- TU OBJETIVO
Reproduce completo el fragmento sobre Freud y las actitudes ante la muerte, sin cambiar ni una palabra ni un signo.

- FRAGMENTO SELECCIONADO
....

Como veremos más tarde, las religiones se servirían de esta continuación de la vida después de la muerte para soportar las restricciones de la cultura, atribuyéndole un valor superior a la existencia posterior, pero siempre con la intención de negar el fin de nuestra vida como necesario.

3.2. Soportar la vida preparándose para la muerte. Todavía hoy encontramos en nosotros estas dos actitudes ante la muerte de nuestros seres cercanos -la que reconoce el término de nuestra vida y la que la niega- y la ambivalencia de sentimientos hacia ellos. Hablábamos antes de los niños que le desean la muerte incluso a sus amigos y familiares; normalmente no los tomamos en serio y afirmamos que "no saben lo que dicen", quizá sea verdad que no saben qué es exactamente lo que están deseando, pero el inconsciente no miente, y como dice Freud: "en broma se puede decir todo, hasta la verdad" -o como dice el refrán popular: "entre broma y broma, la verdad asoma"-. Pero de este deseo inconsciente de matar y de la ambivalencia de sentimientos ya no nace la reflexión, ni la filosofía ni la ética, sino la neurosis. Entre tanta maldad y pulsiones asesinas, Freud llama la atención sobre la pretensión de su investigación, ya que podría parecer que "apunta a rebajar nuestra vida afectiva" (Ibid, p. 128), cuando la única intención que tiene es la de desenmascarar la verdad. No hay que pensar que el mundo y el ser humano giran en torno a estas pulsiones negativas, Freud llama la atención sobre ellas al exponerlas como un descubrimiento, precisamente por ser algo que parecía que tratábamos de ocultar o de negarnos a nosotros mismos. Pero la Naturaleza y la Cultura no solo se mueven por Tánatos, también por Eros, y debemos de tener la seguridad, o al menos la esperanza, de que ésta logrará mantener vivo el amor para asegurarlo contra el odio. Se trata, por tanto, no de resignarnos ante la inevitabilidad del sufrimiento, pero tampoco de cerrar los ojos ante ello y permanecer en la ignorancia -o hipocresia- en la que nos sume la cultura que constantemente trata de negarnos nuestra condición natural; sino de renunciar a ese engaño y aprender a convivir con la verdad, de situar a la muerte ante el significado que le corresponde.

....

- Registros de búsqueda de elementos
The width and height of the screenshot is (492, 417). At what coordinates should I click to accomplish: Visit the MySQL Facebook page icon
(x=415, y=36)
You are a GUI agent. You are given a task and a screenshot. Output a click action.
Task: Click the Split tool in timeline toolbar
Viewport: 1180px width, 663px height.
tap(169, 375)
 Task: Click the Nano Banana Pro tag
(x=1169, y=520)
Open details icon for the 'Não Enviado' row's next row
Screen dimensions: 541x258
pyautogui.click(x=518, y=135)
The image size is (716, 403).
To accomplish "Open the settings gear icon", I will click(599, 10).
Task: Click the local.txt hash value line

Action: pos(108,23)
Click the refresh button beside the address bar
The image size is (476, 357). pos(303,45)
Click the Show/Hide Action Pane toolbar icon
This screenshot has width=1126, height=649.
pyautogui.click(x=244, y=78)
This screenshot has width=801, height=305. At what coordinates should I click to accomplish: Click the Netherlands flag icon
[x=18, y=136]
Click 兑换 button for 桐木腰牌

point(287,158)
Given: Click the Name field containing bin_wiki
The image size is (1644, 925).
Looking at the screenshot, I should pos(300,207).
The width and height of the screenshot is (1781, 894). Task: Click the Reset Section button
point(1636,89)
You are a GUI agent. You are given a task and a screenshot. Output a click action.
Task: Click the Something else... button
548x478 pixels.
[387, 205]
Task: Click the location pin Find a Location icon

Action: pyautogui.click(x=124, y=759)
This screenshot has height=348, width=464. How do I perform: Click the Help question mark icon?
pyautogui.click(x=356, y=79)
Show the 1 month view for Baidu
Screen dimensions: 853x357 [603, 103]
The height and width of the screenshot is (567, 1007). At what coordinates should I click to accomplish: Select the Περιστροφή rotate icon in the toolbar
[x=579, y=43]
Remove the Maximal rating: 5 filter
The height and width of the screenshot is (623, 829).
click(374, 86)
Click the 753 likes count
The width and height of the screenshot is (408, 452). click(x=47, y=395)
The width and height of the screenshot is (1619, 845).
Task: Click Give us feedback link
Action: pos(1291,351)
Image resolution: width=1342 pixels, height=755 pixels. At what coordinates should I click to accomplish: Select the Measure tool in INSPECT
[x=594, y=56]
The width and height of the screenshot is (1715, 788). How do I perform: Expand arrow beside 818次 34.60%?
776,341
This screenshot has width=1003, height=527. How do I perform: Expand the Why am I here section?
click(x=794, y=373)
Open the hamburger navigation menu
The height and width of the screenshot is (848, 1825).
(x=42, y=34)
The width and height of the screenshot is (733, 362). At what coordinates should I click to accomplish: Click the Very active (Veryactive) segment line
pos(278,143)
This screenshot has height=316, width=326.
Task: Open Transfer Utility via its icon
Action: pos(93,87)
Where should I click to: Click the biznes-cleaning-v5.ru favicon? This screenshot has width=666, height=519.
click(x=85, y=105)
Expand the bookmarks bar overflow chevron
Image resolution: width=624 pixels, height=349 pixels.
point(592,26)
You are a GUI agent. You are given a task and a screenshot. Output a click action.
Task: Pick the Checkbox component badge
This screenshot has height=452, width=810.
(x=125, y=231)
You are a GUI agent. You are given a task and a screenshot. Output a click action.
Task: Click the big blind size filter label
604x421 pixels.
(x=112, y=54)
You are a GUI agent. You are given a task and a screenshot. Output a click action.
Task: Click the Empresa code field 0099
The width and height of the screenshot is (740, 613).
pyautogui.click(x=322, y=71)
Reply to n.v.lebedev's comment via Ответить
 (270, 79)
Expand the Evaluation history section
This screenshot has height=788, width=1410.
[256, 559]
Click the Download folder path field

....

- SOLUCIÓN PROPUESTA
Como veremos más tarde, las religiones se servirían de esta continuación de la vida después de la muerte para soportar las restricciones de la cultura, atribuyéndole un valor superior a la existencia posterior, pero siempre con la intención de negar el fin de nuestra vida como necesario.

3.2. Soportar la vida preparándose para la muerte. Todavía hoy encontramos en nosotros estas dos actitudes ante la muerte de nuestros seres cercanos -la que reconoce el término de nuestra vida y la que la niega- y la ambivalencia de sentimientos hacia ellos. Hablábamos antes de los niños que le desean la muerte incluso a sus amigos y familiares; normalmente no los tomamos en serio y afirmamos que "no saben lo que dicen", quizá sea verdad que no saben qué es exactamente lo que están deseando, pero el inconsciente no miente, y como dice Freud: "en broma se puede decir todo, hasta la verdad" -o como dice el refrán popular: "entre broma y broma, la verdad asoma"-. Pero de este deseo inconsciente de matar y de la ambivalencia de sentimientos ya no nace la reflexión, ni la filosofía ni la ética, sino la neurosis. Entre tanta maldad y pulsiones asesinas, Freud llama la atención sobre la pretensión de su investigación, ya que podría parecer que "apunta a rebajar nuestra vida afectiva" (Ibid, p. 128), cuando la única intención que tiene es la de desenmascarar la verdad. No hay que pensar que el mundo y el ser humano giran en torno a estas pulsiones negativas, Freud llama la atención sobre ellas al exponerlas como un descubrimiento, precisamente por ser algo que parecía que tratábamos de ocultar o de negarnos a nosotros mismos. Pero la Naturaleza y la Cultura no solo se mueven por Tánatos, también por Eros, y debemos de tener la seguridad, o al menos la esperanza, de que ésta logrará mantener vivo el amor para asegurarlo contra el odio. Se trata, por tanto, no de resignarnos ante la inevitabilidad del sufrimiento, pero tampoco de cerrar los ojos ante ello y permanecer en la ignorancia -o hipocresia- en la que nos sume la cultura que constantemente trata de negarnos nuestra condición natural; sino de renunciar a ese engaño y aprender a convivir con la verdad, de situar a la muerte ante el significado que le corresponde.